> TASK 1: In the obesity excerpt, what did the coalition of Royal Colleges and health charities call for?
> TASK 2: Reproduce the obesity excerpt from "We see this" to "to calorie-dense foods." without any changes.

> EXCERPT PROVIDED:
^^^^
We see this time and again with obesity, where everything from genes to a lack of green spaces has been held responsibl­e for the country’s bulging waistline.

In the firing line this week is advertisin­g, with a coalition of the Royal Colleges and health charities calling for adverts for junk food to be banned during peak viewing times. Is this the answer? I don’t think so. Obesity is a relatively new problem; for the majority of our time on the planet, our problem was getting enough food to survive. But with the end of rationing after World War II, we’ve had increasing access to calorie-dense foods.

The rate of people considered clinically obese has risen from just 1 to 2 per cent in the Sixties to more than 25 per cent now. What’s going on? I think the answer lies in a study conducted a few years ago by the Department of Health that compared data from 1967 and 2010. Difference­s in lifestyle are clearly a factor: for instance, while 75 per cent of us walked for at least half an hour a day in the Sixties, now it’s just 40 per cent.

But what really stands out is the sharp contrast in attitudes. In 1967 nine out of ten people had attempted to lose weight in the past year compared with 57 per cent of adults in 2010. Most tellingly, 40 years ago only 7 per cent of people who considered themselves overweight had not done anything about it, compared with nearly half now.
^^^^
> EXTRACTED INFORMATION:
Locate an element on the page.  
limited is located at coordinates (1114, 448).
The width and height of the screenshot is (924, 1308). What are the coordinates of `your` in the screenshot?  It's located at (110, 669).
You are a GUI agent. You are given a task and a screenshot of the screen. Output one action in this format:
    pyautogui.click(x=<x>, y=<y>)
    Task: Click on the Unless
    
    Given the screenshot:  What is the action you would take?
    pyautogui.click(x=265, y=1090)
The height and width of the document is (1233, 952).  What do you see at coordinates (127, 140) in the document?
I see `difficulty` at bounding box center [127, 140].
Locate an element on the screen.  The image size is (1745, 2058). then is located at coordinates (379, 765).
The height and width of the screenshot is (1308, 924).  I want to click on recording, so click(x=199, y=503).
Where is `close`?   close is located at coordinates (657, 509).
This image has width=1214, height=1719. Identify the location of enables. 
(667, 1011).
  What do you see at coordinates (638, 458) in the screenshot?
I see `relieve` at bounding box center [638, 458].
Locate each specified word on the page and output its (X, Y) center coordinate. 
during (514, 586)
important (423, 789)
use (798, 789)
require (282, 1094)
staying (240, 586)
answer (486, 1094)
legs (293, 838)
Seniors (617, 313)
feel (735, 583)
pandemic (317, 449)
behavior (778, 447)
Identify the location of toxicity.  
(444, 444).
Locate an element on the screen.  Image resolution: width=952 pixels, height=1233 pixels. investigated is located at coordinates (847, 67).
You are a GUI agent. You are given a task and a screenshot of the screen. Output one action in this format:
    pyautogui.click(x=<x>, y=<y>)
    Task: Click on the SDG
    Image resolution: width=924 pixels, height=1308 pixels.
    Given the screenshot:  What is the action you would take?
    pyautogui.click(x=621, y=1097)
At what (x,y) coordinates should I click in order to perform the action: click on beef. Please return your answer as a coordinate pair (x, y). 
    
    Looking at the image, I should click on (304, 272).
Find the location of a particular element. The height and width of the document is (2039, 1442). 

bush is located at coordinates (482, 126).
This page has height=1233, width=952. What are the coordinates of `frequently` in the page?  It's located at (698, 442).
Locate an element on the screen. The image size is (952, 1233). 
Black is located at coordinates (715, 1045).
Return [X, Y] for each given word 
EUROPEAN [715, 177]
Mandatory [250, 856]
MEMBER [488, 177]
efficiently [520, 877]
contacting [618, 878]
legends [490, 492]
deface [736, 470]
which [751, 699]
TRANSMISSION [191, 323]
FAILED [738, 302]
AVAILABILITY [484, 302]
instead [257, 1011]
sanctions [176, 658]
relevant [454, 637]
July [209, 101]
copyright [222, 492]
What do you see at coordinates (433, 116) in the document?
^^^^
> ANSWER SPACE 1: They called for junk food adverts to be banned during peak viewing times.

> ANSWER SPACE 2:
We see this time and again with obesity, where everything from genes to a lack of green spaces has been held responsibl­e for the country’s bulging waistline.

In the firing line this week is advertisin­g, with a coalition of the Royal Colleges and health charities calling for adverts for junk food to be banned during peak viewing times. Is this the answer? I don’t think so. Obesity is a relatively new problem; for the majority of our time on the planet, our problem was getting enough food to survive. But with the end of rationing after World War II, we’ve had increasing access to calorie-dense foods.